What do we know about how – and how well – the international community supports parliaments? This study finds that a clear and consistent set of principles and recommendations has emerged in the literature. Perhaps the most important of these is the need to understand the political economy of parliaments in incipient democracies. However, there appears to be resistance to putting some types of lessons into practice – and difficulties with applying them consistently. Constraints to more politically informed and demand-led programming include: knowledge gaps, tensions between different lessons and objectives, perverse incentives in the aid system, and insufficient attention to variation within the diverse and complex PDA sector. Discrete and tailored evaluation and research exercises could be used to fill knowledge gaps.
Parliaments have never been more important. Most countries are now a democracy of some sort and the demands placed on parliamentarians have never been greater. Yet parliaments remain one of the least trusted institutions in the eyes of the population. And, while support to parliaments has steadily grown since the late 1980s, parliamentary development assistance is widely seen as one of the least effective areas of democracy assistance – a reputation that has become ever more problematic in the current results-based climate.

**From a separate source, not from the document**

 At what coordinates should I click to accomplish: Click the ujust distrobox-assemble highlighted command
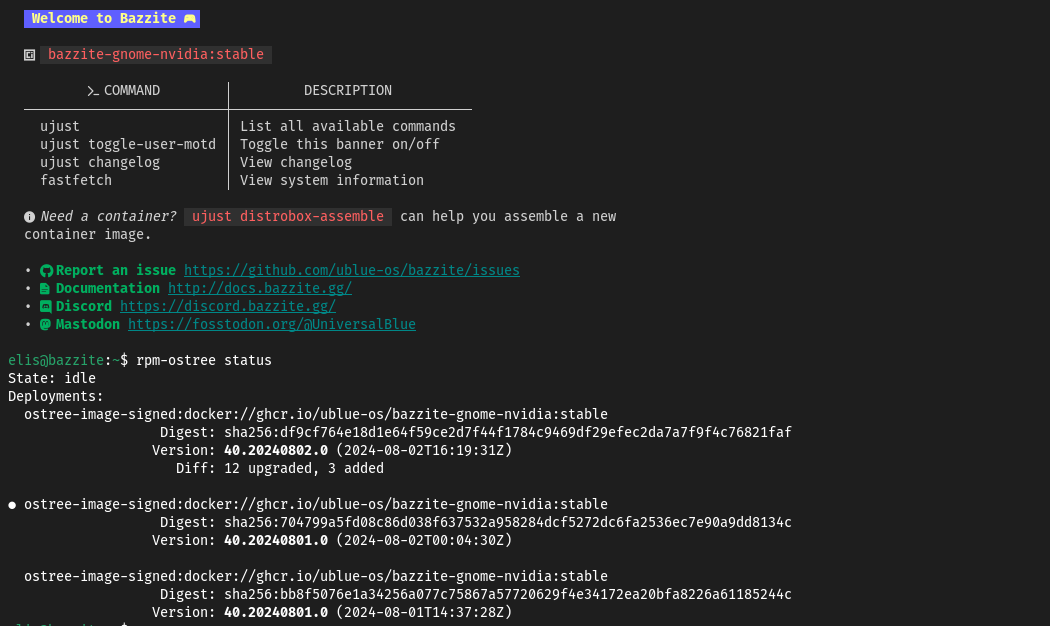coord(288,217)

The study involved an extensive literature review and wide consultation with parliamentary experts and the organisations that support parliaments, as well as with a small group of parliamentarians. It finds a consensus in the literature, reinforced in the interviews carried out as part of the study, that PD organisations and programmes are more likely to be effective if they:
- Develop a deep understanding of the political economy of the parliaments they work with and use political economy analysis to ensure that programmes are appropriate to context
- Are driven from within – either by parliamentarians/parliamentary staff or parliamentary reformers within civil society – with interventions tailored according to needs and demand
- Develop an approach that provides needed technical support but is also politically savvy
- Treat parliaments as part of the broader political system and integrate support with other areas of assistance
- Build assistance around specific policy issues rather than generic activities
- Encourage south-south learning
- Base assistance on long-term commitments to partners
- Are realistic about what can be achieved
- Improve programme management, including better coordination, programme design and monitoring and evaluation (M&E), more tolerance of risk and more appropriate staff skills and incentives.
The study finds some important examples of innovation in the field. However, change remains on the margins, with many organisations unable or unwilling to apply lessons consistently or at all. It also notes that:
- PDA is an under-evaluated area of development assistance – but a broad thematic evaluation of such a diverse field is likely only to reaffirm widely accepted principles and will not provide much-needed operational guidance.
- To move forward, the parliamentary development assistance community needs to undertake targeted research and evaluation to fill knowledge gaps and better understand constraints on absorbing and acting on learning in the field.
- For many organisations, the principal constraint on progress may come from perverse incentives in the aid architecture of PDA.
Priority areas include:
- Comparative evaluations of similar organisations or approaches – in particular, parliamentary associations, political party foundations, issues-based support and integrated democracy programmes.
- Substantive research on the (a) political economy of PD assistance; and (b) the interests, needs and preferences of MPs in different contexts.